● **WORK REQUIRED**: Would you please copy only the lines from the line that contains "You are a computer-use" to the end of the data below, exactly, leaving every picture out?

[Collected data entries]
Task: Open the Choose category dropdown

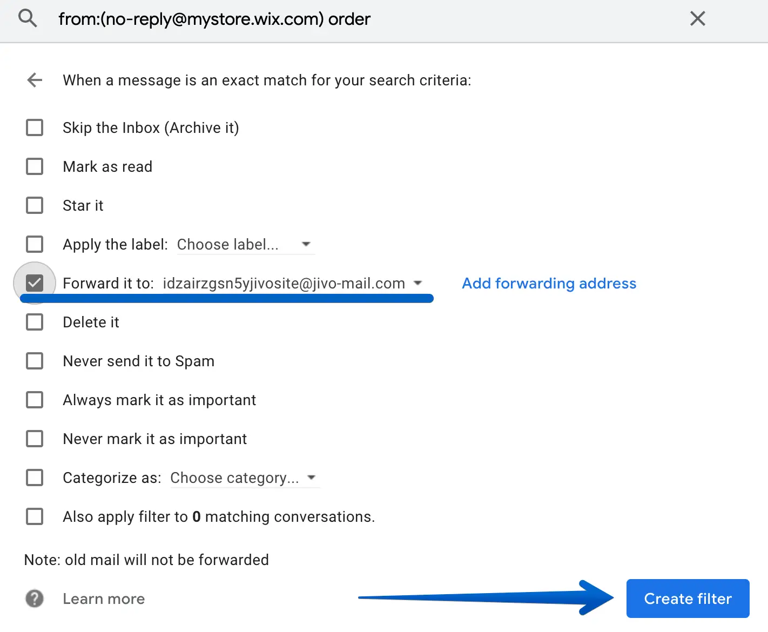Action: (x=244, y=478)
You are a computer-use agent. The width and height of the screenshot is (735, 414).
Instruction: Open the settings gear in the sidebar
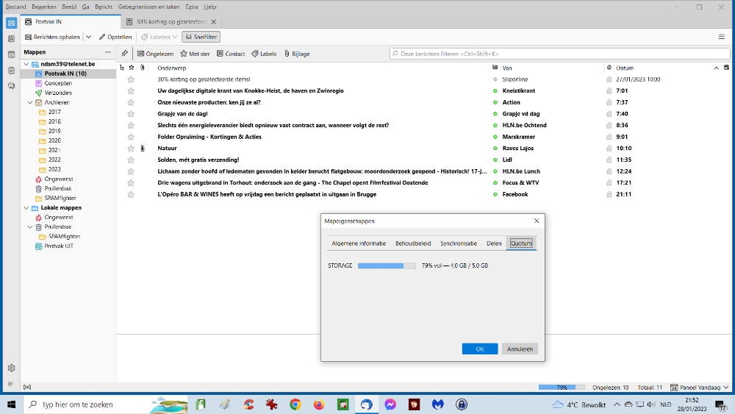pos(11,368)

● **EXERCISE OUTPUT**:
You are a computer-use agent. The width and height of the screenshot is (735, 414).
Instruction: Open the settings gear in the sidebar
pos(11,368)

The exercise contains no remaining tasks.